I don't know where it fits, but it's a big factor.
The reason I don't know is that we haven't asked the question specifically of what they think about that. Too often, kids who come from underprivileged homes or homes where there's a single parent take on a burden that is like that of an adult at a very young age. They worry about those adult issues. They may not always let their parents know, because part of being a responsible member of that family is not to let that burden fester on the other members of the family. We see that as part of single-parent families especially or families where the parents are dysfunctional. Of course that comes into clubs.
What our clubs do is try to take on those opportunities for those kids where the family can't provide it. We often hear—in fact, in London, at the club, at an event I was at—a family say that the club was the missing father in their family.
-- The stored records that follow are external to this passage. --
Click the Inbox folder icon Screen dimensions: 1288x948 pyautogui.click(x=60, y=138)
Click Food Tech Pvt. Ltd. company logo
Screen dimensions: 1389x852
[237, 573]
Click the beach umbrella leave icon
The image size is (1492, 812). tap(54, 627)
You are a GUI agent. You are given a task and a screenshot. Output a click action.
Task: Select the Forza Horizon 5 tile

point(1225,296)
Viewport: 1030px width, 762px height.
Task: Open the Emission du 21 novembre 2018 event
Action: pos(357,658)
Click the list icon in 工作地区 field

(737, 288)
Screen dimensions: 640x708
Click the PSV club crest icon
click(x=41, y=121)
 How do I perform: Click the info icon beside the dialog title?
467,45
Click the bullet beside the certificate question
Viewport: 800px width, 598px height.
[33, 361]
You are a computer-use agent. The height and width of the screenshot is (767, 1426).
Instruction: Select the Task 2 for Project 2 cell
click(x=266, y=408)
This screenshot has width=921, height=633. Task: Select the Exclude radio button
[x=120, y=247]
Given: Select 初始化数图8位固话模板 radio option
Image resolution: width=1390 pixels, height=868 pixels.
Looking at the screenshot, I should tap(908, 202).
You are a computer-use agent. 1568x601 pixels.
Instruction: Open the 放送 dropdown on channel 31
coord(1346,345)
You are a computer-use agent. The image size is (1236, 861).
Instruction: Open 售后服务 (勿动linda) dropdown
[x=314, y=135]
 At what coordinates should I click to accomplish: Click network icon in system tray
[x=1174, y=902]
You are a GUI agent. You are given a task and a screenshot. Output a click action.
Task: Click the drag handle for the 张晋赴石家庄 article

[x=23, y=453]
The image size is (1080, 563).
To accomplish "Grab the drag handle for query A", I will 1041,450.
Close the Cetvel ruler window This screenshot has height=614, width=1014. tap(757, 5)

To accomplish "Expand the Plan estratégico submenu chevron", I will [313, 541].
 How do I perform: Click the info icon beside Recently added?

It provided the balance those kids needed and couldn't otherwise access.
I think we don't understand how significant that is. There was a movie at TIFF called Scarborough. It came out a year ago, I think. It's well worth watching. It's not the real-life stories; it's a dramatized version, but it's the real stories of what our clubs see, of kids who take on the burdens of their parents, who are working through real challenges in their life, from putting food on the table to securing employment.
You talked about regulating emotion. There is the challenge of dealing with a parent who cannot regulate their emotion, and the kid becomes the antidote to that or takes on those challenges. I think those are pretty scary elements that live on in adulthood one way or another.